PASSAGE GIVEN
Hurray! We, the Real Bay Area beats NY! Awesome!
I was hoping for this, and finally it came true! Awesome news all around!
Let’s bust out the champagne! (From Napa?)


February 23rd, 2009 at 11:07 am
Is this really a surprise to anyone that this plan does not apply to the BA?
The only thing that will help homeowners that bought during the bubble will be principal reduction. Unfortunately for the taxpayer, I think the government will implement a second housing rescue plan after the first one is shown to be ineffective that will include a principal reduction component for first-time home owners. Let’s just hope the plan isn’t widespread and helps the flippers and “investors”.
February 23rd, 2009 at 12:01 pm
It’s all a way to channel taxpayer money, through F*ckedBorrowers, to the credit card companies, car loan companies, and banks.
February 23rd, 2009 at 12:18 pm
I doubt a wide spread PR movement. The banks are even more delusional that many of today’s organic sellers. Banks will risk 20-40% of Santa Clara county walking before they make real concessions.

COLLECTED MATERIAL
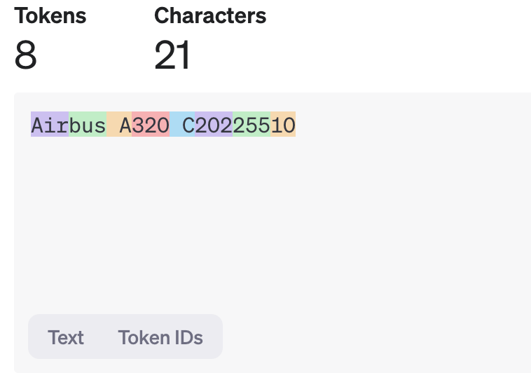Switch to the Text view tab
Screen dimensions: 531x373
tap(66, 337)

INSTRUCTIONS TO FOLLOW
In the comment thread on the housing rescue plan, why does the comment posted at 11:07 am expect the government to implement "a second housing rescue plan," and what does it predict that plan will include?

RESPONSE FOR THIS EXERCISE
The commenter expects the first plan to prove ineffective because "the only thing that will help homeowners that bought during the bubble will be principal reduction." So the second plan is predicted to include a principal reduction component for first-time home owners.